### Texto base
======
Al final parece que el proyecto de secesión solo tiene sentido si, como se afirma desde Cataluña, las relaciones económicas e incluso jurídicas continúan como hasta ahora. Pero entonces o bien la independencia es falsa, o es tanto como pensar que Cataluña se independiza de España pero España no se independiza de Cataluña, un sueño que aparece una y otra vez en el imaginario de Junquera y del catalanismo. 

CONCLUSIONES

1) El lugar de España en Cataluña

Y comencemos a concluir.
======
### Material de consulta
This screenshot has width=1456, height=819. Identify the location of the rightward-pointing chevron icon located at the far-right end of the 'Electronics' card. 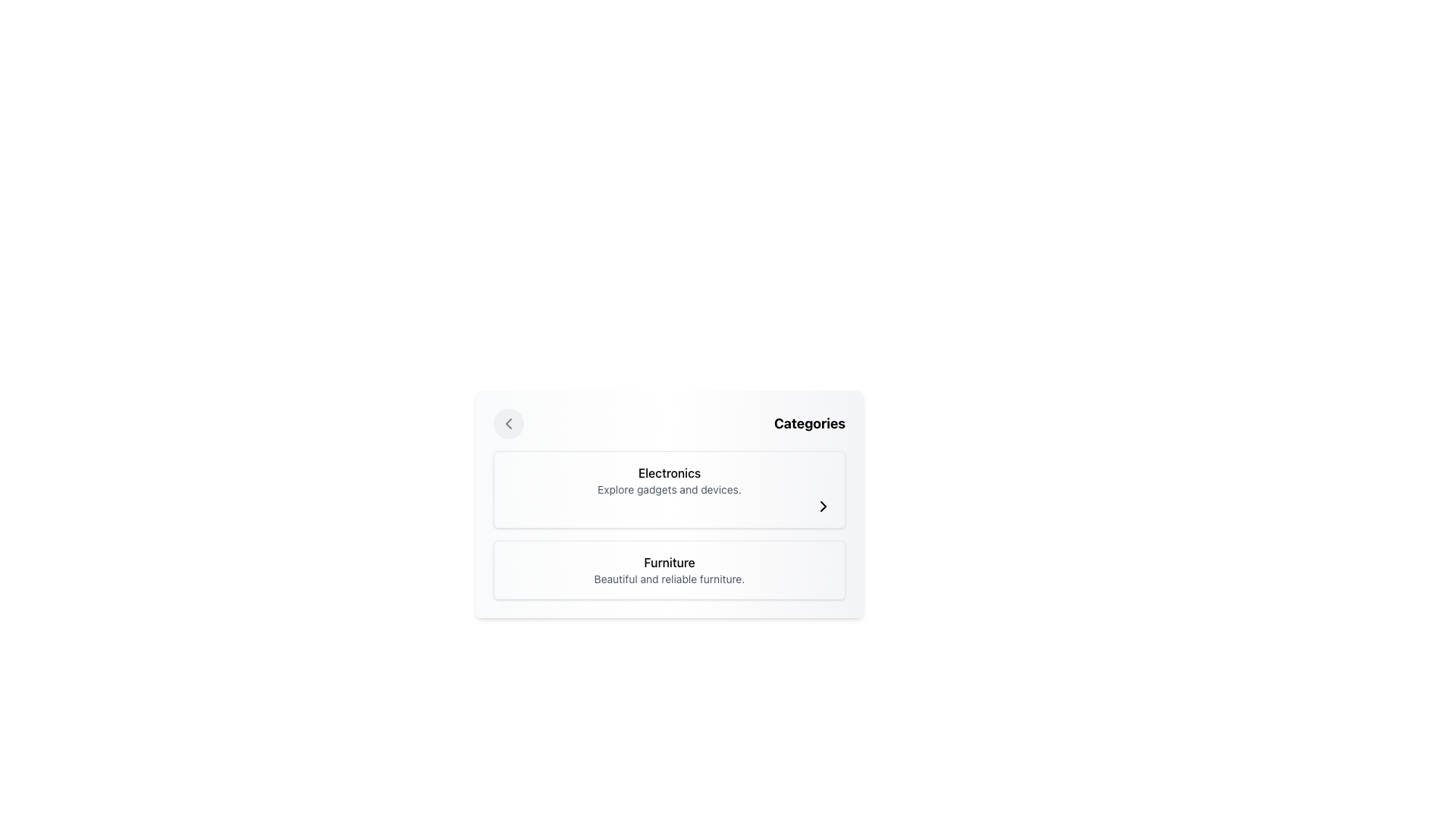
(822, 506).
======
### Consignas
A - Responde, a partir del texto sobre la secesión de Cataluña:
(i) ¿Qué relaciones deben continuar como hasta ahora para que el proyecto de secesión tenga sentido?
(ii) ¿En el imaginario de quiénes aparece una y otra vez el sueño descrito?
(iii) ¿Qué título lleva el primer apartado de las conclusiones?
B - Reproduce literalmente el fragmento del texto sobre la secesión de Cataluña que comienza en "Al final parece" y termina en "y del catalanismo.".
C - Retoma el texto sobre la secesión de Cataluña a partir de su última oración y continúa escribiéndolo.

### Respuestas por consigna
A -
(i) Las relaciones económicas e incluso jurídicas.
(ii) En el de Junquera y el del catalanismo.
(iii) «El lugar de España en Cataluña».

B -
Al final parece que el proyecto de secesión solo tiene sentido si, como se afirma desde Cataluña, las relaciones económicas e incluso jurídicas continúan como hasta ahora. Pero entonces o bien la independencia es falsa, o es tanto como pensar que Cataluña se independiza de España pero España no se independiza de Cataluña, un sueño que aparece una y otra vez en el imaginario de Junquera y del catalanismo.

C -
El catalanismo exige a los demás que respeten la diversidad, “su” diversidad, para proceder a cancelarla inmediatamente dentro.  Al parecer España es una “nación de naciones” o una nación “plural”, expresiones que llevan a exigir respetar la diversidad, pero Cataluña no lo es, y hace tiempo que lo que discutimos no es el lugar de Cataluña en España sino el lugar de España y de lo español en Cataluña. Nadie pretende expulsar a Cataluña de España, pero el catalanismo sí pretende expulsar a España de Cataluña. Por ello, si podemos dudar o no de la existencia de una nación catalana (como de cualquier otra), no cabe duda alguna de que desde hace décadas sí hay un proyecto político de construcción de la nación catalana, “hacer nación”, a costa de cualquier otra identidad. Cuyo carácter excluyente se hace evidente si consideramos qué pensaría y diría el catalanismo si, desde Madrid, se lanzara
un proyecto simétrico de “construcción nacional españolista”. Al parecer construir la nación catalana (“catalanizar”) es algo noble y meritorio pero, por supuesto, construir la nación española (“españolizar”) es puro fascismo.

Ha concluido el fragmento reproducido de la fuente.